Mega Man 11 has to balance between providing the classic jump-and-shoot gameplay that fans like me love while introducing these new elements. And it manages to walk that line without stumbling.
Above: Block Man’s level has a lot of … bricks. I guess you can call them blocks.
What you’ll like
Classic Mega Man
Despite the new look, Mega Man has the same precision you’d expect from the series. He doesn’t build up momentum or need time to come to a full stop, like Mario does. Not that there’s anything wrong with that system, and it serves the 2D Mario formula (which focuses on pure platforming). But Mega Man also has a lot of shooting and dodging, so it’s important that you can move your hero quickly and precisely. Sometimes, a single pixel is the difference between safety and death.

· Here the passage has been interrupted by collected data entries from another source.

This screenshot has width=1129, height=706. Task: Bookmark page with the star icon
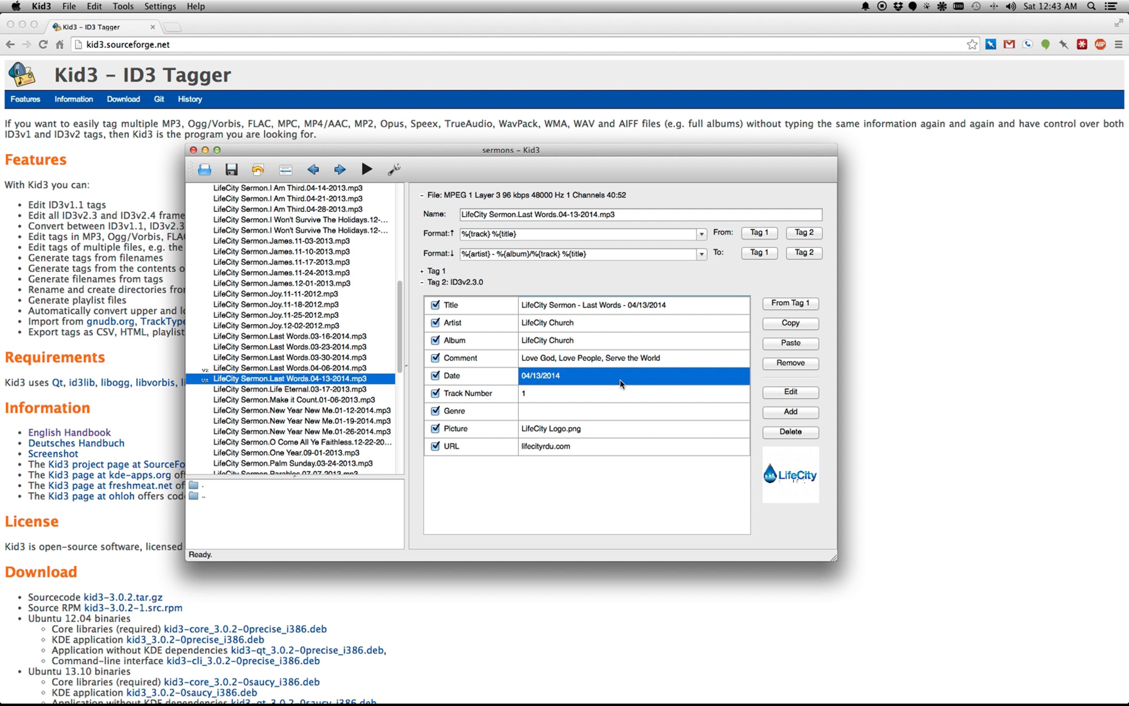tap(972, 44)
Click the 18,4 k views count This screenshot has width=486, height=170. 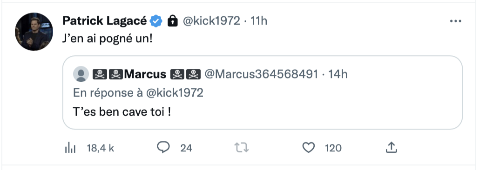[101, 148]
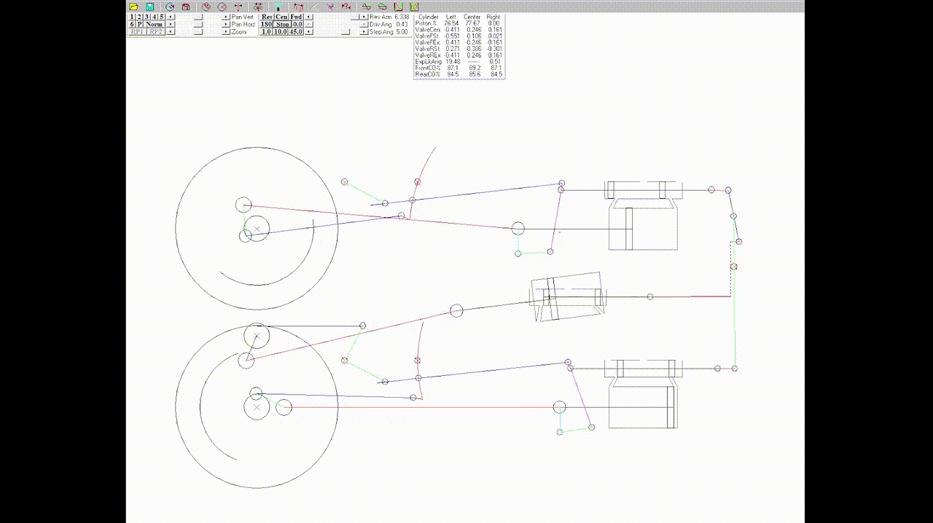The image size is (933, 523).
Task: Click the right arrow beside Rev Arm
Action: [364, 17]
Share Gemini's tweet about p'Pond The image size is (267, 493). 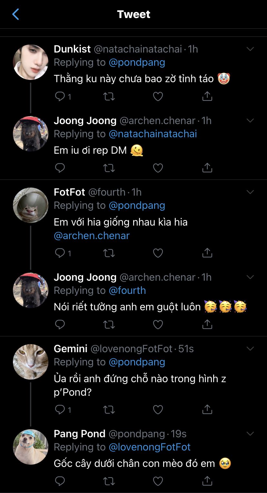coord(207,410)
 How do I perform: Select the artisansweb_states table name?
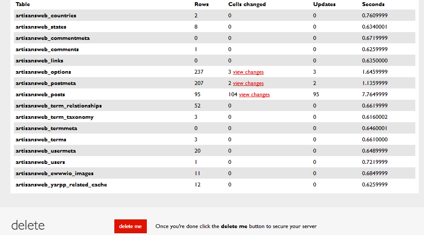click(x=41, y=27)
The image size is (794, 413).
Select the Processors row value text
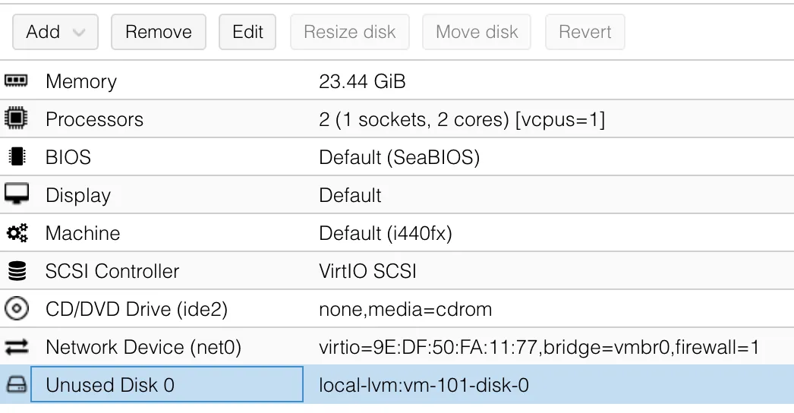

Retaining those basic controls goes a long way toward making Mega Man 11 feel as good the series’ best games. It also has a lot of the other elements fans love about the franchise. You can choose to fight the first eight levels and bosses in any order you want. Each boss gives you a new weapon, and every one of these foes has at least one weakness that you can exploit for easier kills. You also have your robot dog, Rush, available to help out. He can turn into a spring that can help you reach high places (and, after you beat the first four bosses, he can turn into a jet that lets you fly for a short while).
This stuff is like comfort food for the Mega Man fan’s soul. It’s familiar, but it works and comes together to deliver that special brand of 2D action that the franchise excels at.
Above: Using the Double Gear system to make attacks stronger. Also admire my trophy.
Double Gear System
The Double Gear System gives Mega Man 11 its big new feature. Pressing one shoulder button can slow down time with the Speed Gear, making it easier to avoid obstacles. Pressing another shoulder button makes all of your weapons stronger — including the ones you earn from bosses — via the Power Gear. But you can’t just use the abilities as much as you want. For starters, you can only activate one at a time. When one is on, it begins to fill up a heating bar. If you overheat, you won’t be able to use either ability for some time.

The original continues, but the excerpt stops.